In order to maintain defined states in a column, the application of control structures ensuring a stable operation even during unavoidable fluctuations is mandatory. Since control structures for distillation columns have been extensively studied, there are many different methods available to design them. In the following section, a brief literature review concerning control of distillation columns with a focus on mDWCs is presented.

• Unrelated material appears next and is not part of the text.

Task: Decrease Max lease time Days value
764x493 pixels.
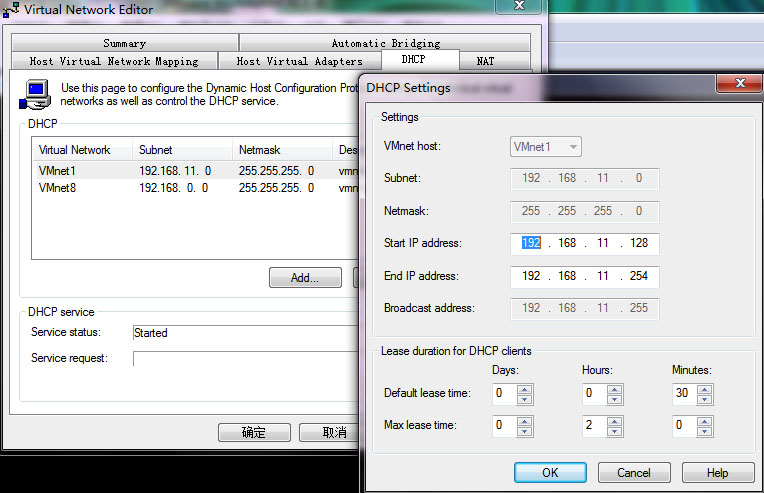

Control structures for two-product columns were extensively studied and will not be further discussed here [
18,
19,
20]. An overview of different control structures for three-product DWCs can be found in works by Kiss et al. [
21] and Yildirim et al. [
22]. Furthermore, different control structures for a three-product DWC were investigated theoretically and then validated using a pilot plant by Buck et al. [
23]. Most importantly, industrial-scale, three-product DWCs control structures have been verified during operation [
5,
24,
25].
DWCs have several additional degrees of freedom compared to conventional distillation columns due to their structure—one liquid and one vapor split per each installed wall. While the control of the liquid split during operation can easily be implemented via liquid collectors and distributors, vapor split control is significantly more complicated. Nevertheless, laboratory studies of vapor split control have been reported, utilizing vapor throttling by valves [
26] or by a specially designed tray installed at the bottom of a partitioning wall [
27,
28]. In principle, the control of the vapor split as an additional degree of freedom is very advantageous, as the adjustment of the vapor split under disturbances is necessary in order to maintain the optimal operating point. However, industrial studies of the active vapor split control have not been reported yet. Other studies have shown that the liquid split above the partitioning wall should be used to control the heavy key impurity in the top of the prefractionator because all heavy impurities carried over the wall will inevitably end up in the side draw [
29,
30]. Composition control can usually be realized via temperature control loops since the composition of a mixture can be directly related to the temperature.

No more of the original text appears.